O guia vai permitir que “ao longo das décadas ou dos séculos, as pessoas da manutenção do Parque tenham as referências da escala das paisagens, que saibam como podar, quando cortar, quando plantar, de modo a que a paisagem não se desfigure”, explica Sidónio Pardal ao JPN.
Atualmente, o parque na cidade Invicta divide-se em três bacias autónomas, o que, mesmo perante a flexibilidade posterior na evolução do parque, “constitui, seguramente, uma das decisões mais determinantes do projeto”, na opinião de Sidónio Pardal. A construção do Parque da Cidade, reformulou aquela zona do Porto, na qual os terrenos eram previamente “ocupados por um mosaico de lameiros, campos de semeadura abandonados, um choupal plantado nos anos trinta, uma mancha de pinhal, uma lixeira a céu aberto [que funcionou até ao fim dos anos oitenta]”, como são caracterizados no livro.
Além dos elementos da natureza, o Parque da Cidade mantém uma “paisagem rural remanescente”, como é disso exemplo “o núcleo de casario do centro de lavoura de Aldoar, com os edifícios e caminhos com pavimentos de calçada portuguesa, contidos entre muros”. Sidónio Pardal escreveu que “este conjunto é um exemplar de pura arquitetura popular, que merece ser preservado, através de restauro e de reconversão de usos”.
No lado norte do Parque da Cidade, fora do parque, existe o Pavilhão da Água e um complexo desportivo. Nesse local está a decorrer uma obra de acabamento – instalação de um muro – “para não serem de modo algum perceptados dentro do parque”, vinca o arquiteto. “Já está em obra. Esse campo de jogos de Aldoar já existia lá dantes, há 70 ou 80 anos, e durante a obra [inicial do Parque], como havia muita gente que ia para lá jogar, a Câmara Municipal entendeu que seria uma agressão retirar esse espaço desportivo às populações”, explica Sidónio Pardal.

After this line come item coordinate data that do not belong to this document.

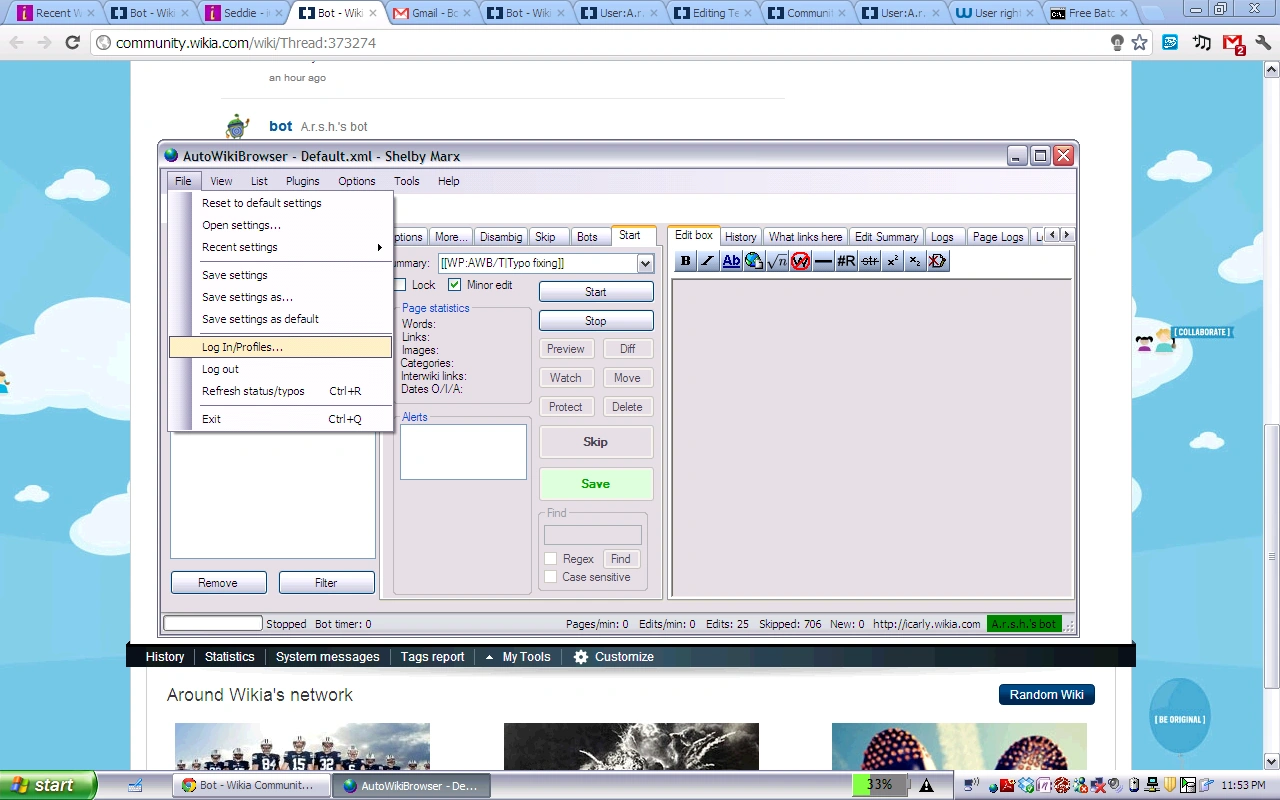Click the Random Wiki button

pos(1046,695)
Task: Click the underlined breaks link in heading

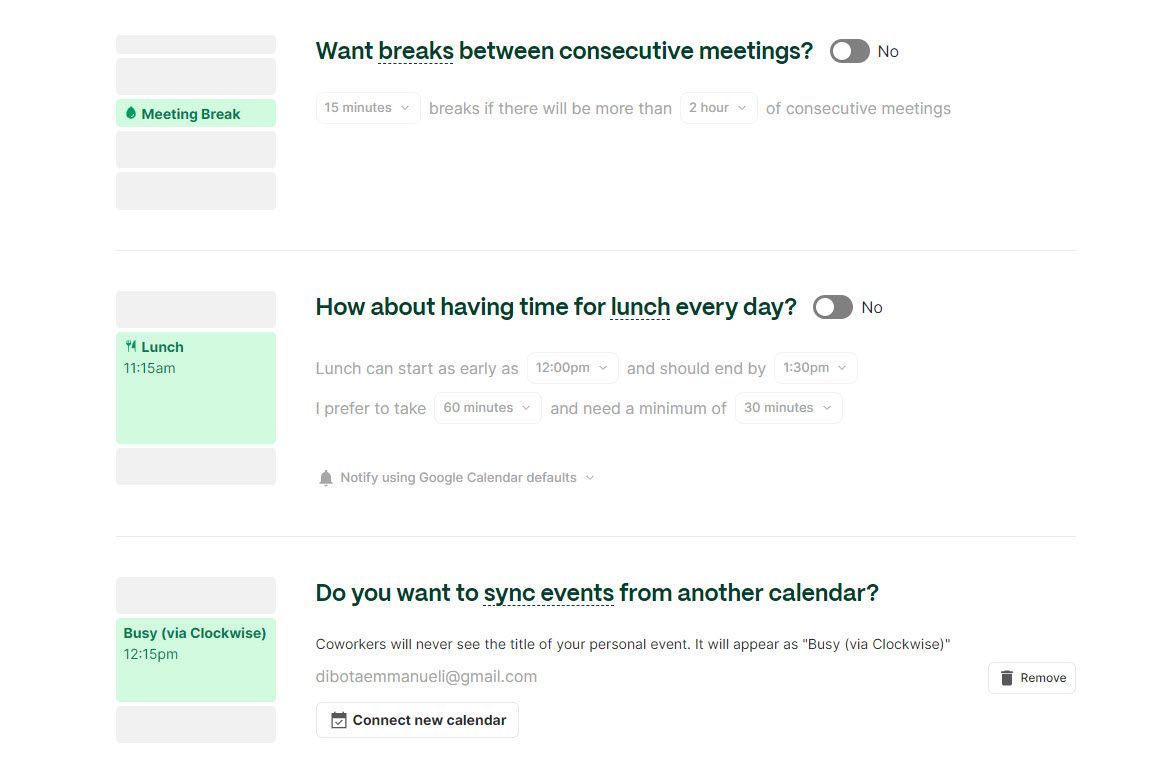Action: tap(416, 51)
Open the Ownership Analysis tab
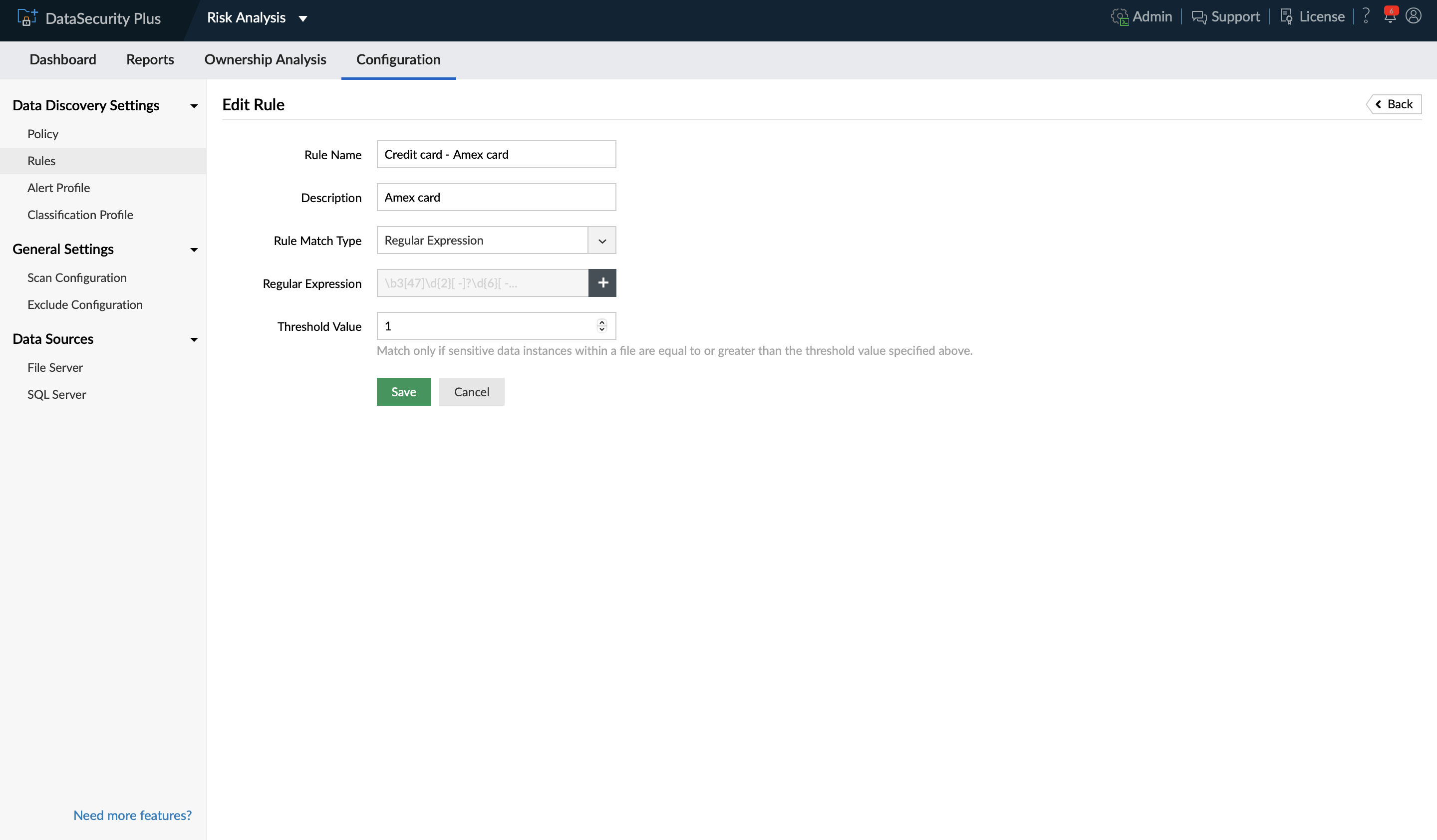Image resolution: width=1437 pixels, height=840 pixels. tap(265, 59)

A cidade conta com um pulmão que se conserva devido ao trabalho de vários técnicos e jardineiros, como realça o arquiteto. Durante a entrevista, Sidónio Pardal alertou, ainda, que perguntar pela opinião das pessoas sobre o Parque da Cidade não é a melhor forma de atestar a funcionalidade deste género de espaço: “A expressão do Parque escapa às intencionalidades do projeto e não lhe é cometido qualquer desempenho premeditado que não seja o de oferecer a paisagem como espaço livre descodificado, em contraponto com o corpo da cidade que o envolve. A funcionalidade do Parque testa-se no modo como é apropriado e utilizado. Há espaços que são utilizados e estimados por pessoas que nunca os visitaram, mas fazem parte do seu imaginário, das suas memórias e dos seus valores”, escreveu.